▶ **Requirement**: Reproduce the items starting with the line containing "Given: Click the blue peak near x=25" and continuing through the end of the items, swapping "peak" for "spike" and leaving everything else unchanged. Omit the pictures.

▶ **Exercise data**:
____

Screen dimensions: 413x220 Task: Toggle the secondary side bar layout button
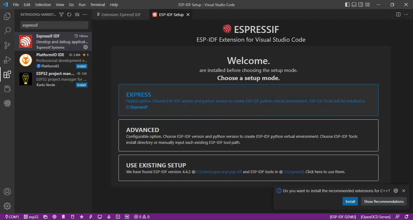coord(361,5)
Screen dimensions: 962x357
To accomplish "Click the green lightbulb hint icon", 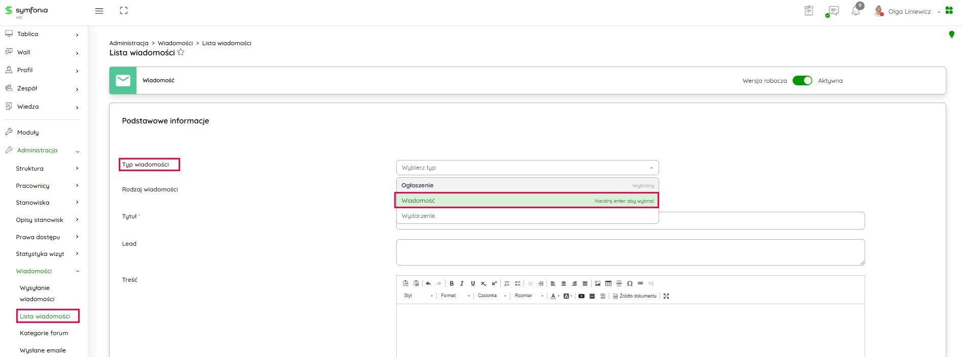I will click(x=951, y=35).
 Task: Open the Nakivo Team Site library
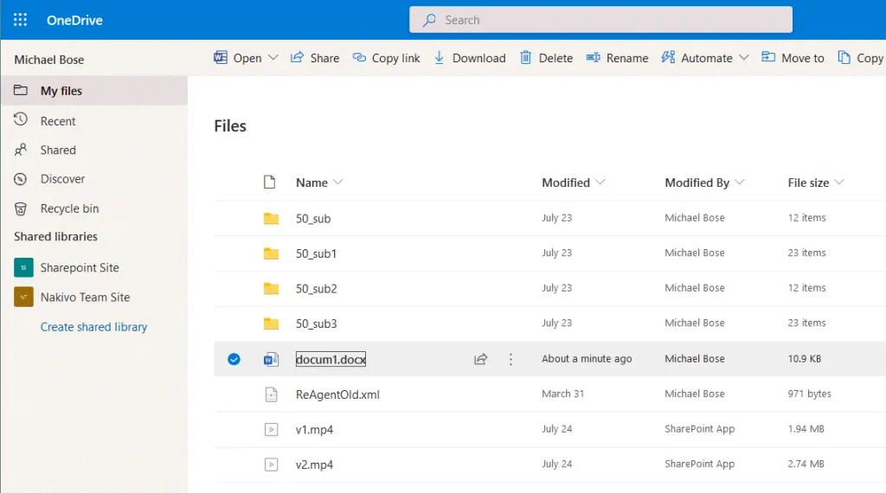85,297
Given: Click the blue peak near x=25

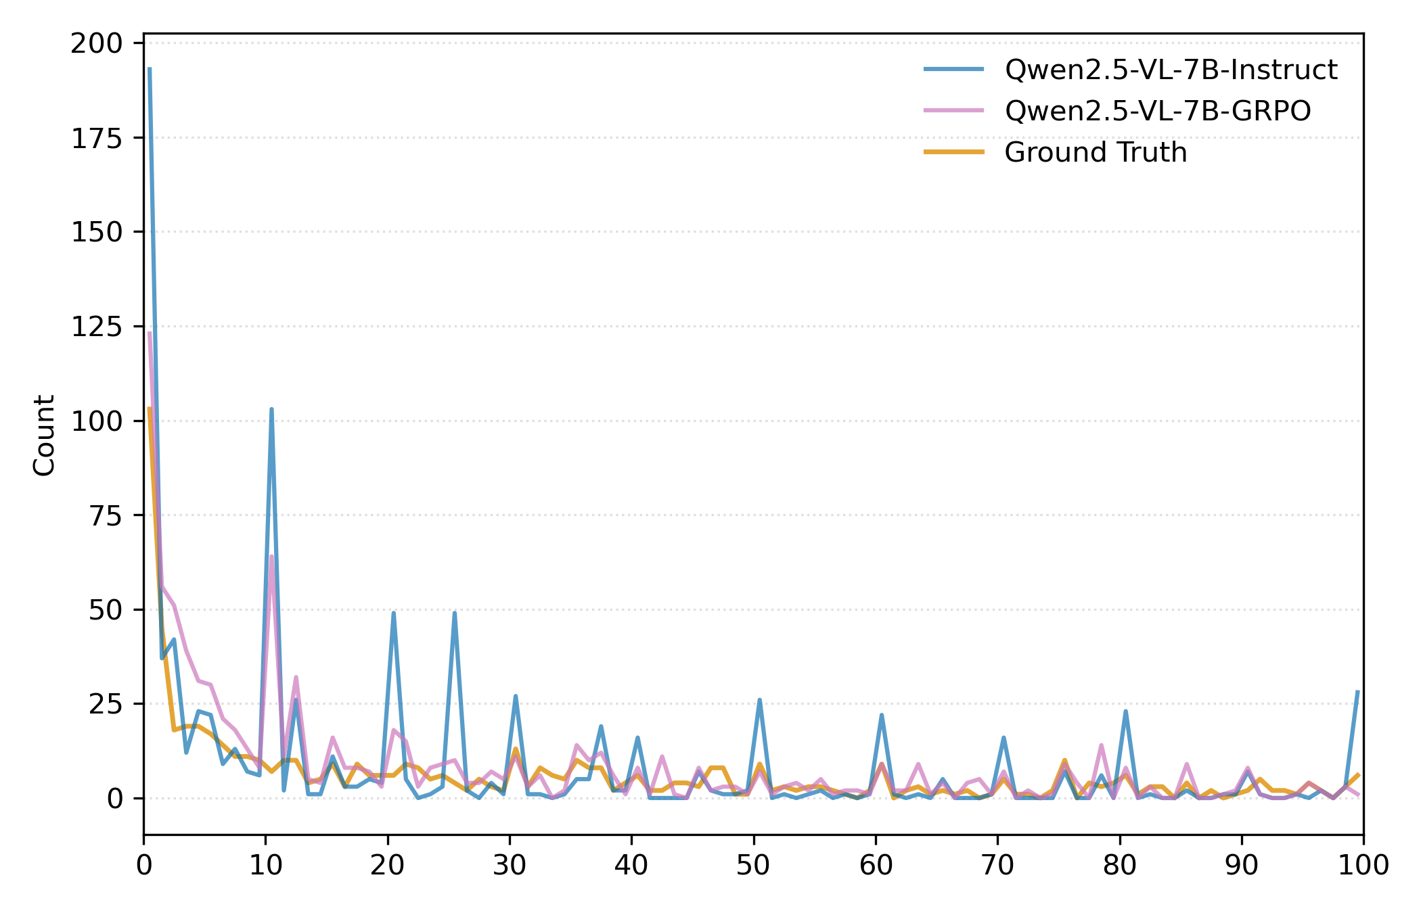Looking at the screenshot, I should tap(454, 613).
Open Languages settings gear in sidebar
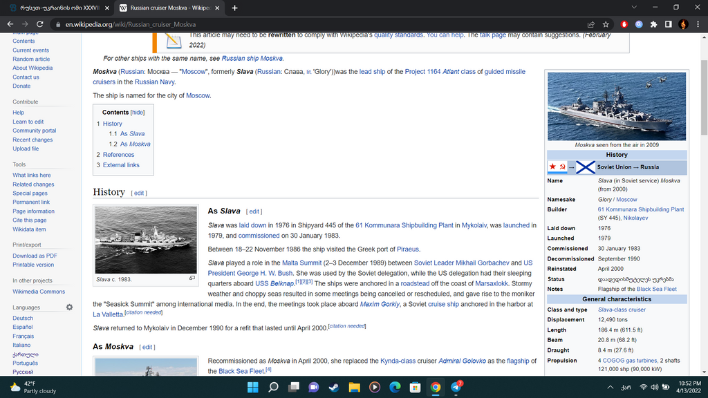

____

▶ **Final result**:
Given: Click the blue spike near x=25

Looking at the screenshot, I should tap(454, 613).
Open Languages settings gear in sidebar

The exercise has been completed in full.